On Wed, 15.12.10 08:44, John Reiser (jreiser@bitwagon.com) wrote:
I don't think there's a particularly good reason to use that filesystem for other uses. Just mount another tmpfs elsewhere.
mount() requires CAP_SYS_ADMIN and therefore an application cannot rely on performing mounts. A major point of this thread is that an application wants to rely on using a file system that is present on all boxes, can be accessed without special permissions or capabilities, and offers very fast performance for small numbers of small-to-medium-sized files. /dev/shm was the best choice until systemd in Fedora 15 rawhide mounted /dev/shm with MS_NOEXEC. Even the preview edition of Ubuntu 11.04 omits the MS_NOEXEC.

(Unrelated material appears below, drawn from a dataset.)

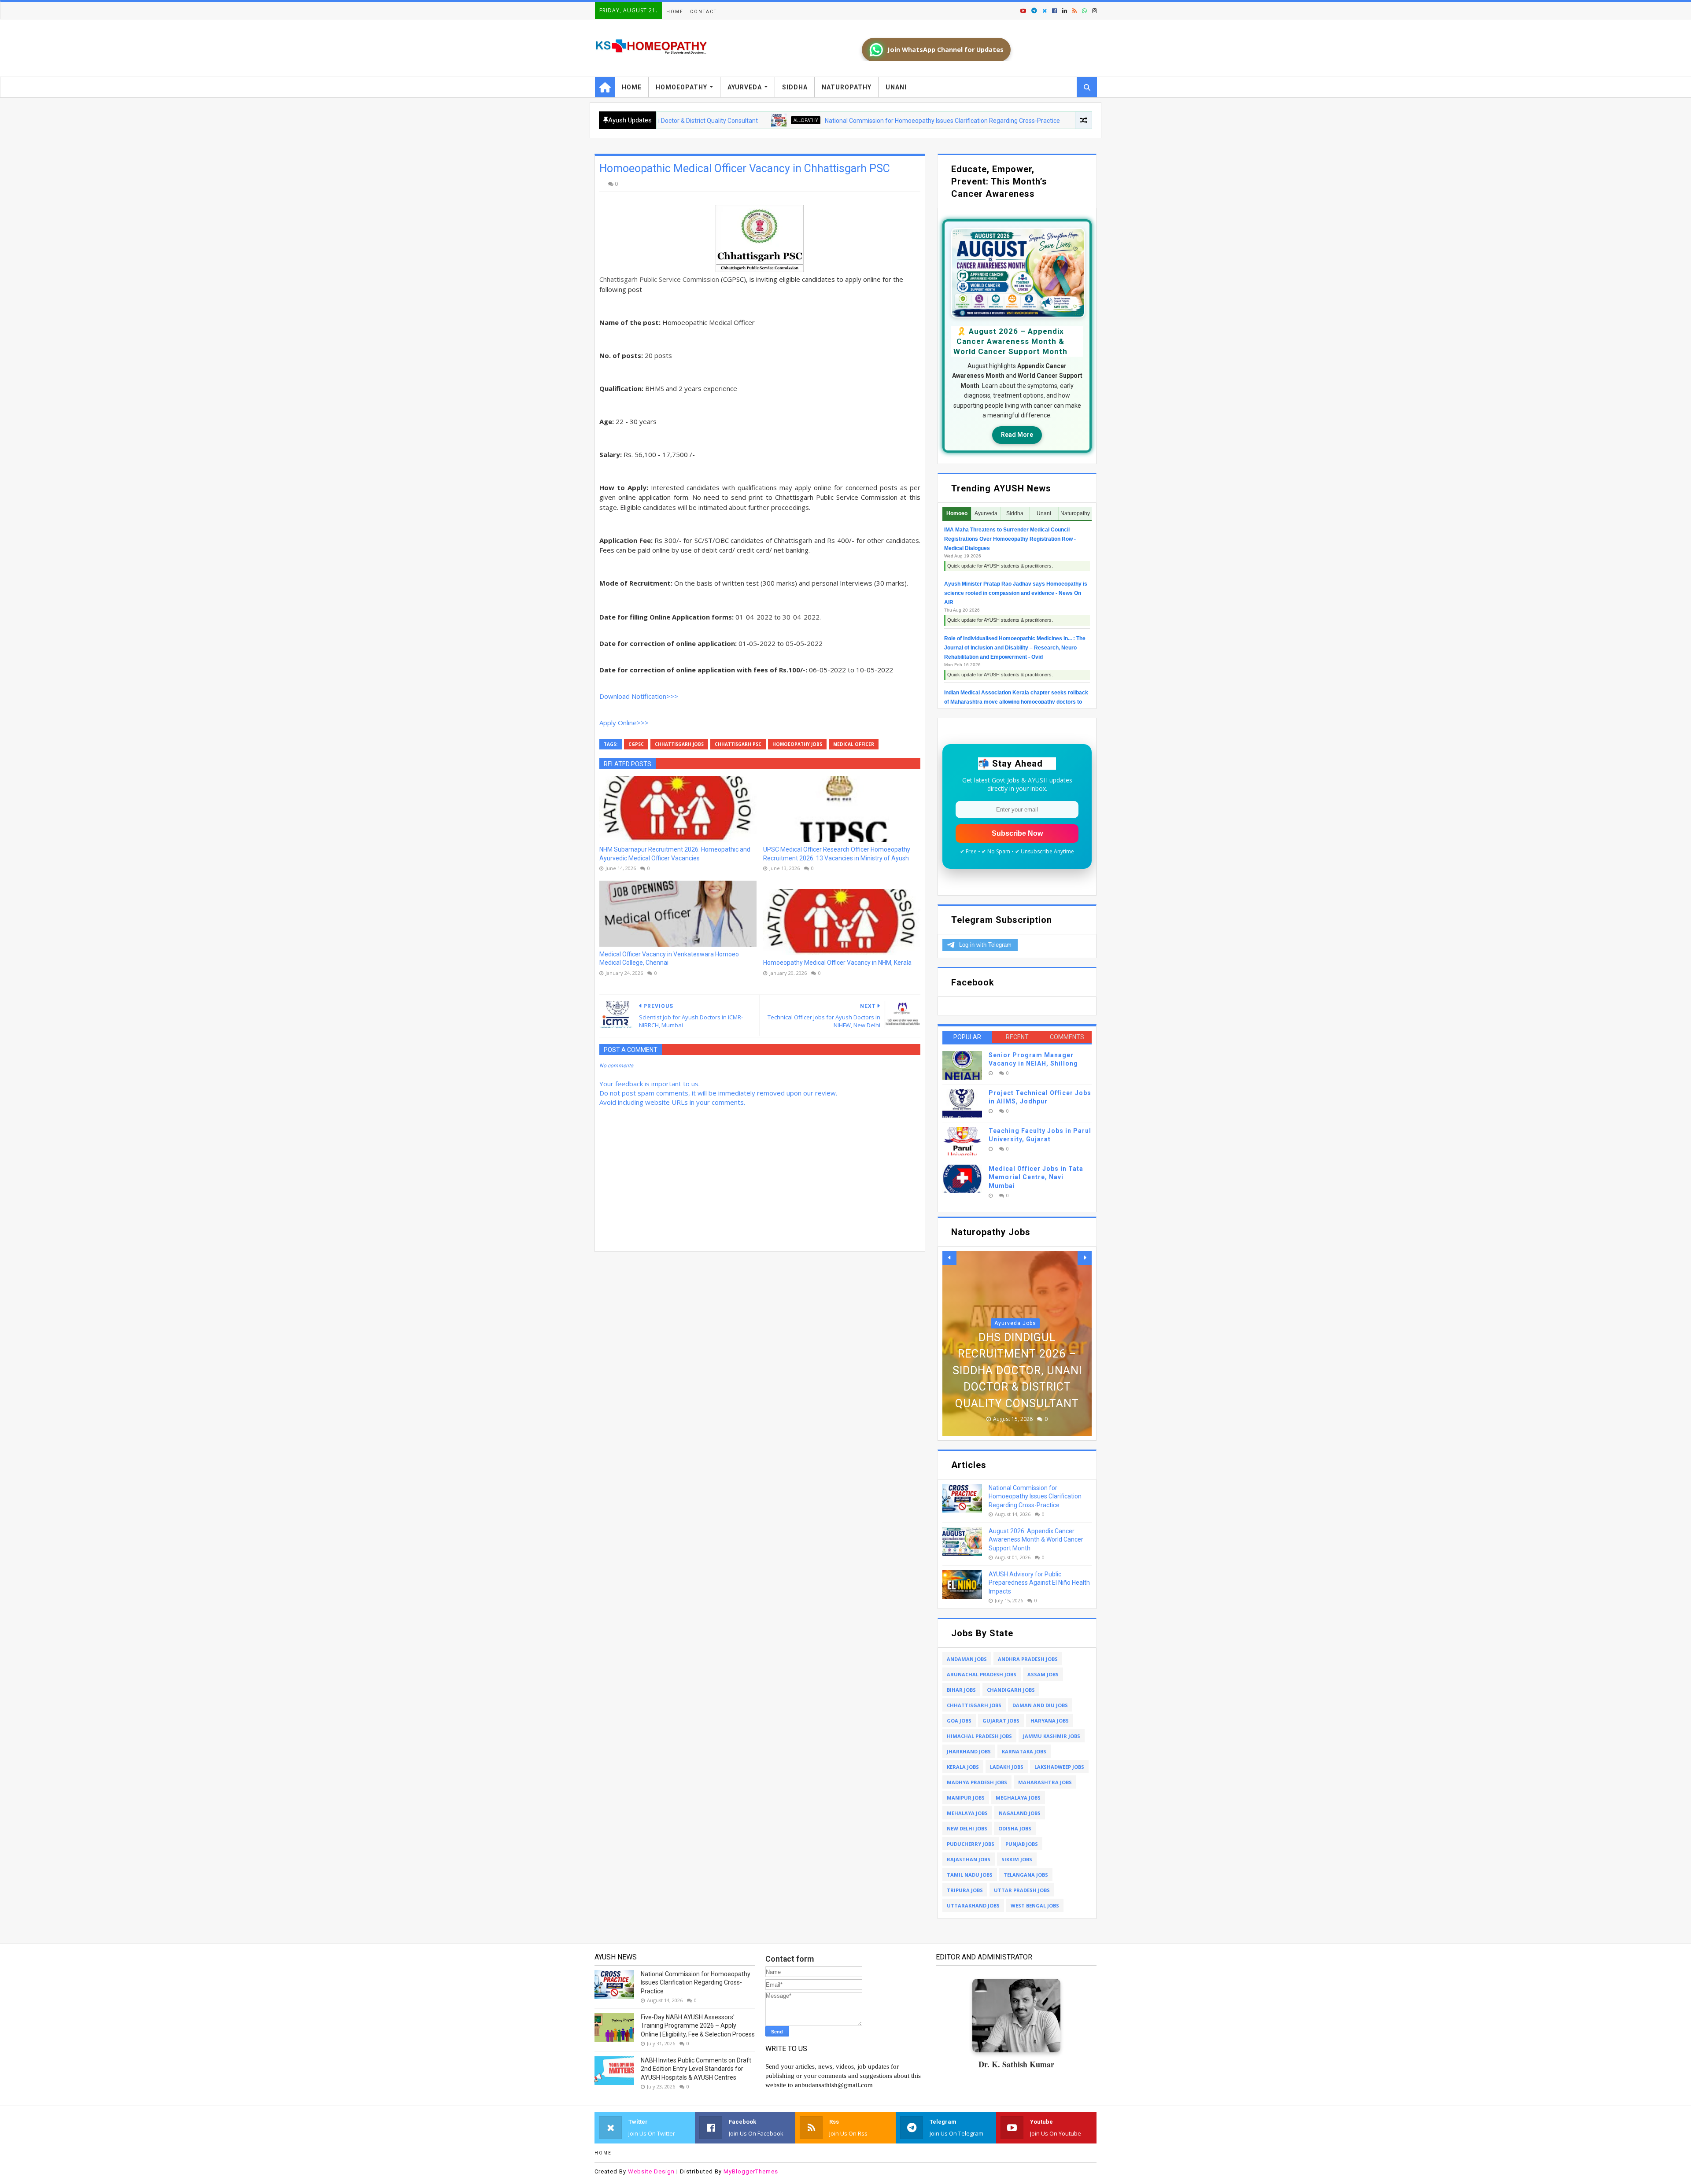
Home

The appropriate place for this is /tmp. /dev/shm always has been an implementation detail of shm_open(), and accessing it directly makes only sense for admins and low-level system tools that are used to manage shared memory areas. But it is not a generic place to dump arbitrary stuff.
The FHS does not offer file systems for all thinkable uses. However, most distributions have subsequently updated its semantics, and depending on your application you might find a more suitable place to place your files. For example, /var/run sounds like it is something you might want to use (if your code is privileged at least), and on more recent distros (including F15) it is actually a tmpfs. Its purpose is that it is used for small files, sockets, fifos that are used for communication between processes and life-cycle management. Newer versions of the XDG basedir spec also specify $XDG_RUNTIME_DIR which offers similar semantics for unprivileged code and whose lifetime is strictly bound to the user being logged in. This is first properly implemented in systemd, and hence will be available properly in F15, too. It too is tmpfs (since it is actually located beneath /var/run).
So, in summary: there are places which might be more appropriate for your small files, but /dev/shm is not a good place for it, and never has been.